As Wayne Weinsider in
Like pretty much every TV actor working during the '90s, Bruce put in a mandatory appearance on The X-Files. The sixth-season episode "Terms of Endearment" found Bruce playing things a bit more low key, a bit less madcap than many of the roles that he's known for. Mulder is lured to a small Virginia town where a woman discovers the baby she's carrying has demonic features. Soon Mulder is on the scene investigating mysterious miscarriages, bigamy, and a restrained Bruce Campbell as a man who may or may not be a demon. It's not the sort of role you think of when you think of Bruce, and that's part of why he's so good in it. Cast against type, the actor gets a chance to spread his dramatic wings and deal with somewhat heavier material.
As Smitty in
The Hudsucker Proxy
While Bruce has never broken through as a leading man, he's put in some of the funniest and most memorable character work around. He may only be in a single scene, may only deliver a half-dozen lines, but you always remember his part anytime he shows up. In the Coen Bros.' screwball comedy The Hudsucker Proxy, he plays Smitty, a fast-talking, chain-smoking reporter who bounces rat-a-tat dialogue off of Jennifer Jason Leigh's Amy Archer. It may be a small role, but it's one that Bruce wears like a glove.

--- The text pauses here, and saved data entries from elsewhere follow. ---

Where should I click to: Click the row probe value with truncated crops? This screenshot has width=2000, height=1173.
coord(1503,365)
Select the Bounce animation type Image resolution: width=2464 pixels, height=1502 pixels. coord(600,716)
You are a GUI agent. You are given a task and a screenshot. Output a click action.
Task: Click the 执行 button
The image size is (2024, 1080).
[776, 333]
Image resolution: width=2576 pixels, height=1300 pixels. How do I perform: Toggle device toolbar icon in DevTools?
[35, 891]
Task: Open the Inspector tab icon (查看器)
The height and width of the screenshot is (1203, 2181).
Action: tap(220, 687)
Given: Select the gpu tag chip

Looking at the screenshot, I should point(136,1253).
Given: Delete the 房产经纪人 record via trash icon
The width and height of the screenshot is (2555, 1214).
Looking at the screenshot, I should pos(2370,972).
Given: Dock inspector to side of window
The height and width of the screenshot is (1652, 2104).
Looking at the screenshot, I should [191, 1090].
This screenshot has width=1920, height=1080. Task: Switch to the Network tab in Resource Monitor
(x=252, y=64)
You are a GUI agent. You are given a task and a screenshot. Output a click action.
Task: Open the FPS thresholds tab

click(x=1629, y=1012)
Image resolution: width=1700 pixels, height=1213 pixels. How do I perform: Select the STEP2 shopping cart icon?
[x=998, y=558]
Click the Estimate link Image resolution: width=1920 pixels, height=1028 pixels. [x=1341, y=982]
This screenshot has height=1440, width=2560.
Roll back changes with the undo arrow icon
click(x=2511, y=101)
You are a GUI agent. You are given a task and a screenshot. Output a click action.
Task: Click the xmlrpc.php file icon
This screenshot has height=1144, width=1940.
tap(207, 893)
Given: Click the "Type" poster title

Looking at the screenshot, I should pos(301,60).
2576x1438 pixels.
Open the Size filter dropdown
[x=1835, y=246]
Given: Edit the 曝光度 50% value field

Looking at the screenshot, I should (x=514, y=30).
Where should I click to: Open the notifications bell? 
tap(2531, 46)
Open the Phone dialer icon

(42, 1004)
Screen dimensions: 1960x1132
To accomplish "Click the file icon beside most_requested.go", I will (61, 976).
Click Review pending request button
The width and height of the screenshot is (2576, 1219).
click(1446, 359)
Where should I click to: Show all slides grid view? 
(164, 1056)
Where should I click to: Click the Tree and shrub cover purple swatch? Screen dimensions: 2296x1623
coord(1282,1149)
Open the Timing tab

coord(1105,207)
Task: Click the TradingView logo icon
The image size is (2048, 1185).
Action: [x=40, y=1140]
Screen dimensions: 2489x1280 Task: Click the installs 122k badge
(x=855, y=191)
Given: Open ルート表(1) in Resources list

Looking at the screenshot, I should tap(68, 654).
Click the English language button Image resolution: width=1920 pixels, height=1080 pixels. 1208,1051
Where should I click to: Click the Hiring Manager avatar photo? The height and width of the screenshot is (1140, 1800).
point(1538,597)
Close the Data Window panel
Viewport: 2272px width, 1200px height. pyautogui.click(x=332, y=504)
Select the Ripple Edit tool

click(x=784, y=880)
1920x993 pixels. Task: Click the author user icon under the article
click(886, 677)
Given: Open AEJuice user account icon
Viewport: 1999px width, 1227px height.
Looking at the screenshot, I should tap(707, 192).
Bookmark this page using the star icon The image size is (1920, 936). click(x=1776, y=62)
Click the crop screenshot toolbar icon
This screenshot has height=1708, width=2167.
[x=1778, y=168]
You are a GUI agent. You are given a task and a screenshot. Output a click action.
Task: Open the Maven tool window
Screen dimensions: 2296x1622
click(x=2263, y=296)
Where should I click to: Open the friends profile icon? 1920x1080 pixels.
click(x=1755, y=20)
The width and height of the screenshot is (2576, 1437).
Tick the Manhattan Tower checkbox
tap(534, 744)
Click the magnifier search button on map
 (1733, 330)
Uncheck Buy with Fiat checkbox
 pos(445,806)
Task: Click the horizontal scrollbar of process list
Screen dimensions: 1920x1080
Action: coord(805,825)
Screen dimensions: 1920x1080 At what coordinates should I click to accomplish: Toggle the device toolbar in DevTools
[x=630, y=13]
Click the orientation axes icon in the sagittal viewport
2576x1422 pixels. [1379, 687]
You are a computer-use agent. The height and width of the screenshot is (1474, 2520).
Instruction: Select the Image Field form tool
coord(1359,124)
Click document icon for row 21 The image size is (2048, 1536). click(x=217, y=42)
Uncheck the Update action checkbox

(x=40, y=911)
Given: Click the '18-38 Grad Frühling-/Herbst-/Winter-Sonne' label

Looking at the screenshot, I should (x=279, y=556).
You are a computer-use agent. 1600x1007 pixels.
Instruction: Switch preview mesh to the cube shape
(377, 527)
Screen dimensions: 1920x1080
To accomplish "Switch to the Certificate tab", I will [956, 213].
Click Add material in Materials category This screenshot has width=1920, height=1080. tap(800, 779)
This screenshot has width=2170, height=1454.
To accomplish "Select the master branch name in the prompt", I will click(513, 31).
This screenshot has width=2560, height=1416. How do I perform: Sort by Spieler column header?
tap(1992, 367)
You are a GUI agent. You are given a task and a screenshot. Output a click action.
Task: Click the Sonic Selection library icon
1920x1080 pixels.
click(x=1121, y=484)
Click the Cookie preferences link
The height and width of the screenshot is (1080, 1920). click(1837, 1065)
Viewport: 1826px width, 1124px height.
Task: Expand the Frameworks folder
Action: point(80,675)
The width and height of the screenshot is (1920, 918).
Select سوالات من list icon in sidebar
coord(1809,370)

As Roland the Intrepid Explorer in
Another of Bruce's smaller roles, his turn as Roland the Intrepid Explorer proves to be one of the best things about Frank Darabont's mediocre blacklist drama. The star of the film within the film, "Sand Pirates of the Sahara," Roland is a classic serial adventure hero, the sort who spends all his time buckling swashes and rescuing fair-yet-distressed damsels. It's the sort of casting that makes you wish the movie spent more time with Roland and less with Jim Carrey's amnesiac screenwriter, and it proves once again that Bruce Campbell may have been born a few decades too late. If this guy had been working in the '30s, he'd have been a star, I tell ya.
Not Streaming, But Still Mandatory Viewing
The Spider-Man Trilogy -- Whether introducing Spider-Man to the world, barring Peter's entry to Mary Jane's play, or just playing the world's snootiest waiter, Bruce's cameos in buddy Sam Raimi's super-hero flicks never fail to amuse.
Burn Notice -- Lately Bruce has been playing Navy SEAL-turned-P.I. Sam Axe on USA's excellent spy series, and he's the star of an upcoming made-for-TV prequel movie focusing on Sam's past.
Bubba Ho-Tep -- As far as I'm concerned, Bruce's turn as an aged Elvis wasting away in a nursing home with a growth on his pecker is just as iconic as his outings as Ash. When a mummy begins sucking the souls from the nursing home's residents, Elvis must team up with JFK (in the body of Ossie Davis) to save the day.
The Adventures of Brisco County Jr. -- My first exposure to Bruce wasn't as the Deadite-slaying Ash, but as Harvard-educated bounty hunter Brisco County Jr. in the short-lived Fox Western series. Co-created by LOST's Carlton Cuse back in 1993, Brisco mixed Western tropes with a slick sense of humor, a dash of science fiction, and vintage Bruce Campbell at the top of his game. It's no wonder the show didn't last...it was simply too awesome for television.